* [Your instructions]: Rescale the rows from the line containing "This screenshot has" through the line containing "tap(345, 393)", and write out only those lines again, with their requests and without the pictures. Multiply each coordinate in the answers by 2.15, rounding to whole numbers with halves rounded up.

* [Dataset entries]:
------------------------------------------------------------

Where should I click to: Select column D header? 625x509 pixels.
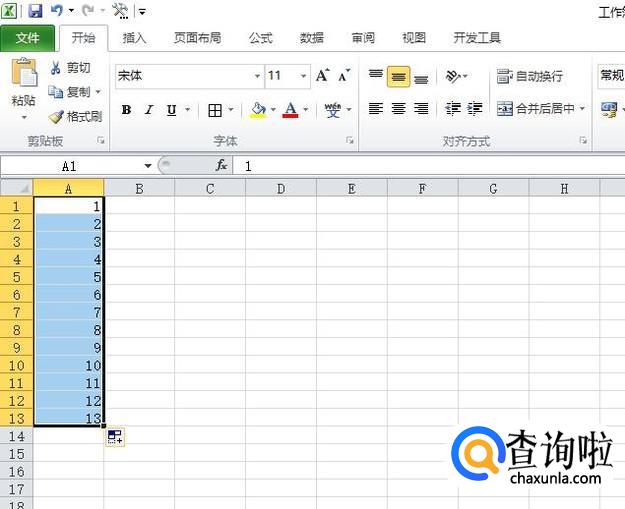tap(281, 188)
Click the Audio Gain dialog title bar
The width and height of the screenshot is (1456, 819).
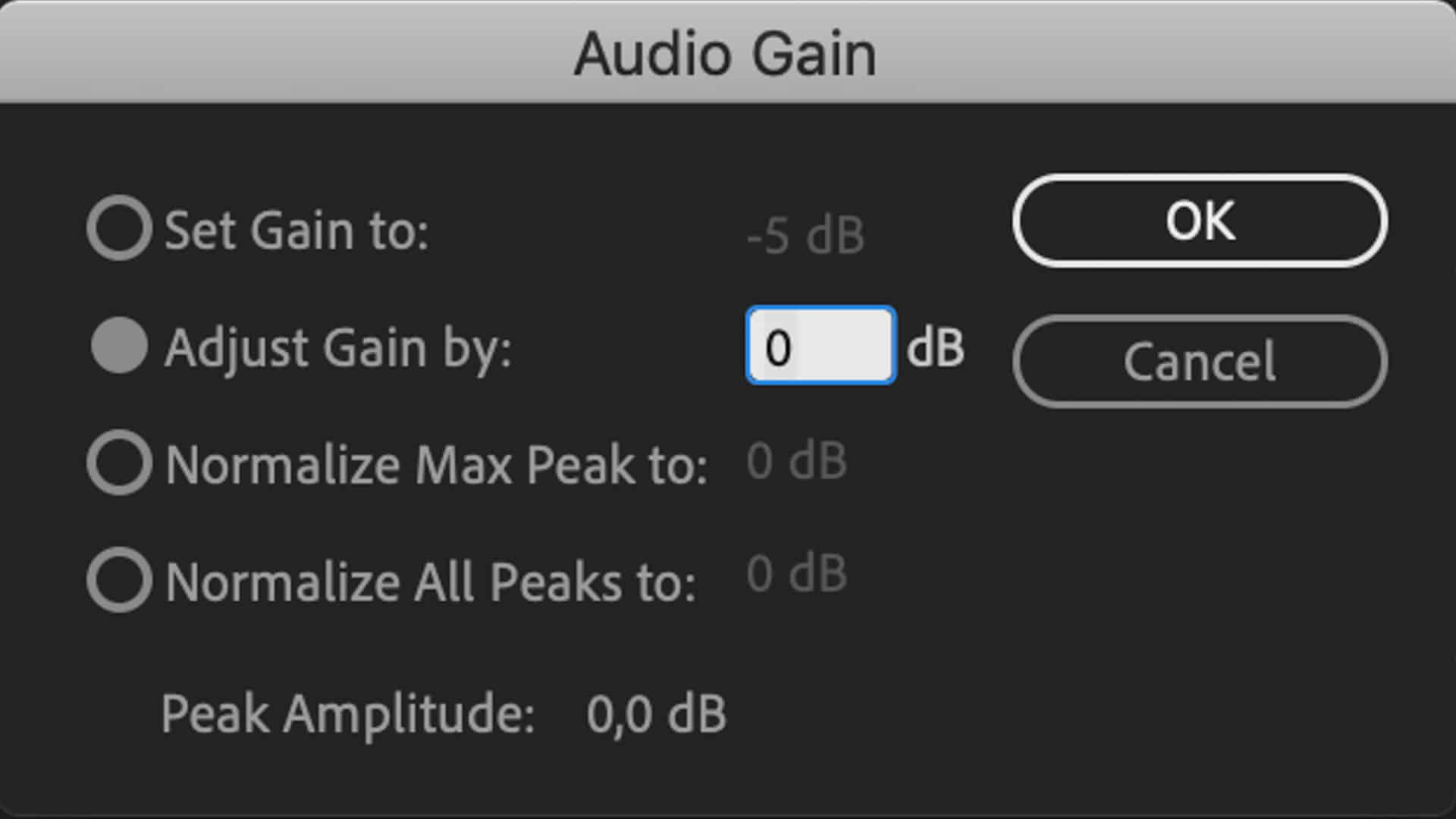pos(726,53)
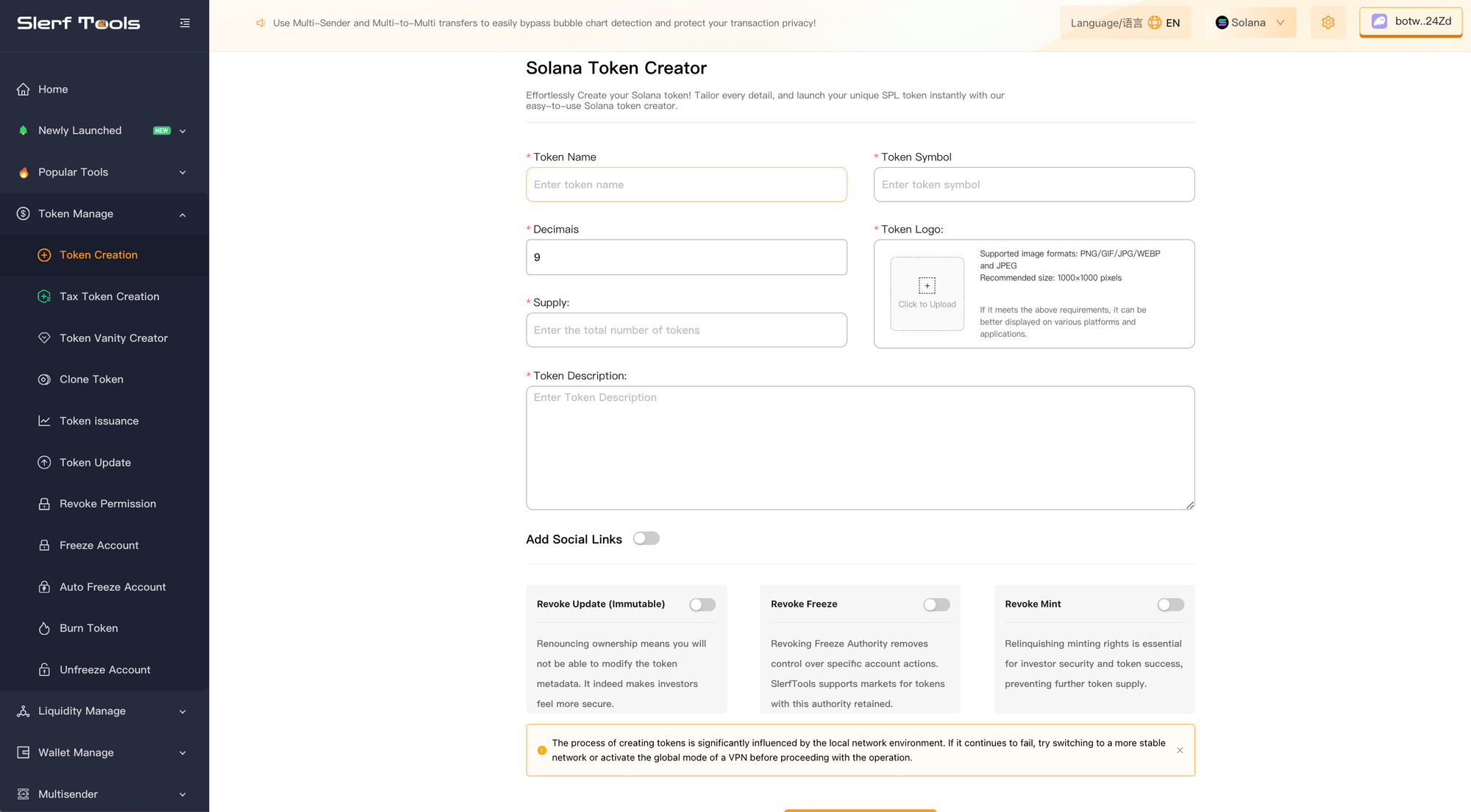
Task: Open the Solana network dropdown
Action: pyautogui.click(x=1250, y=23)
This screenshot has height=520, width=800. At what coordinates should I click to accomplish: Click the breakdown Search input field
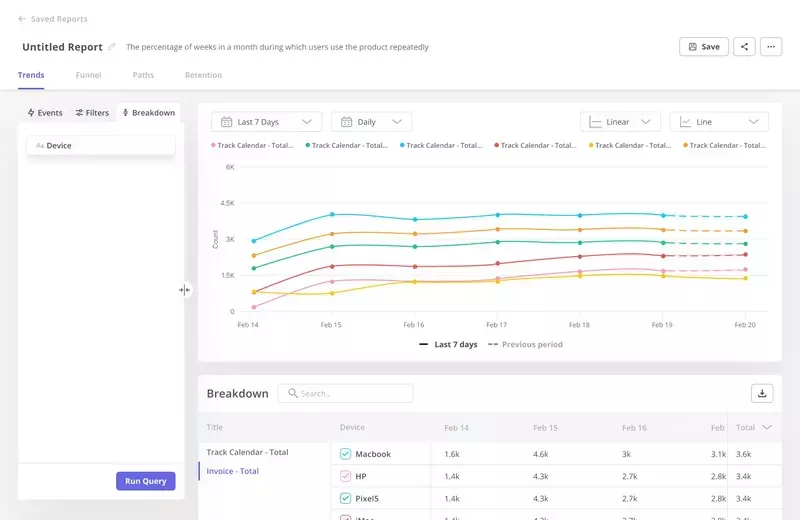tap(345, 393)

------------------------------------------------------------

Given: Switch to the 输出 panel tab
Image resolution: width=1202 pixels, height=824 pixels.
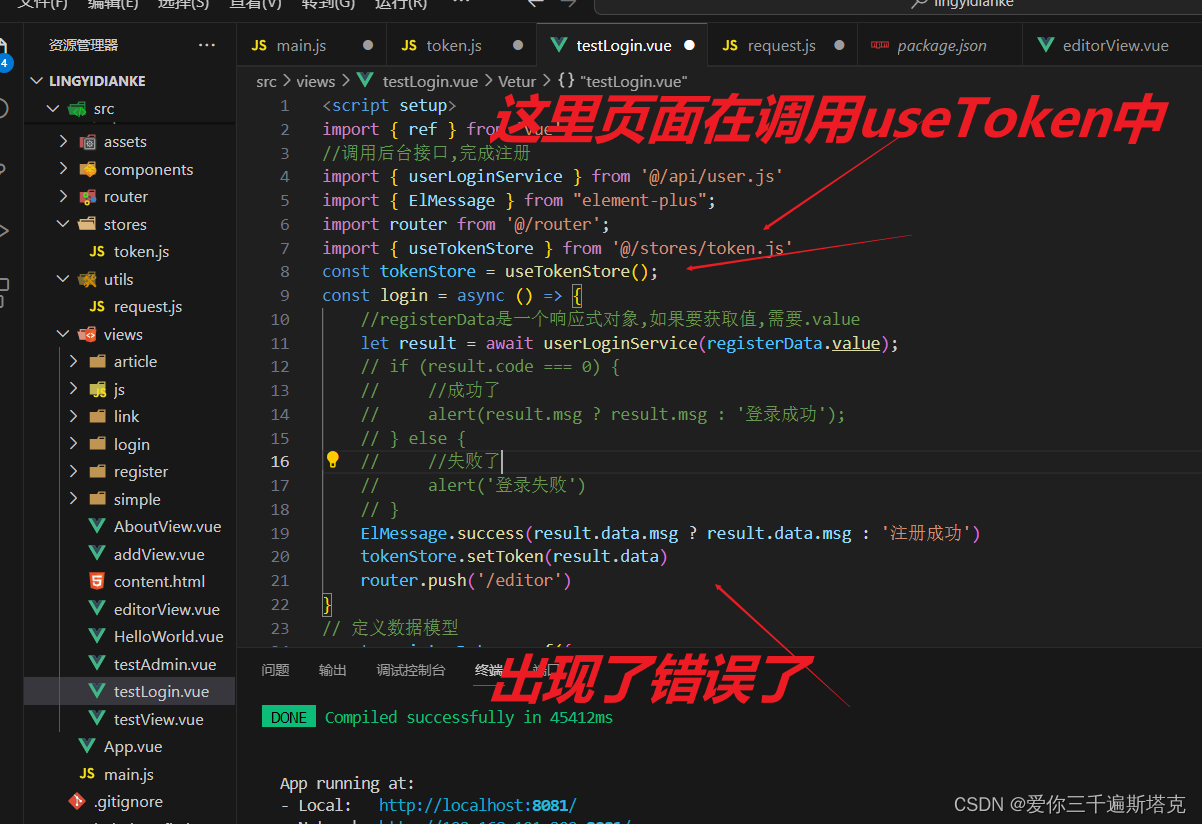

------------------------------------------------------------

* [Response to this task]:
This screenshot has height=520, width=800. At what coordinates should I click to accomplish: Click the breakdown Search input field
tap(742, 845)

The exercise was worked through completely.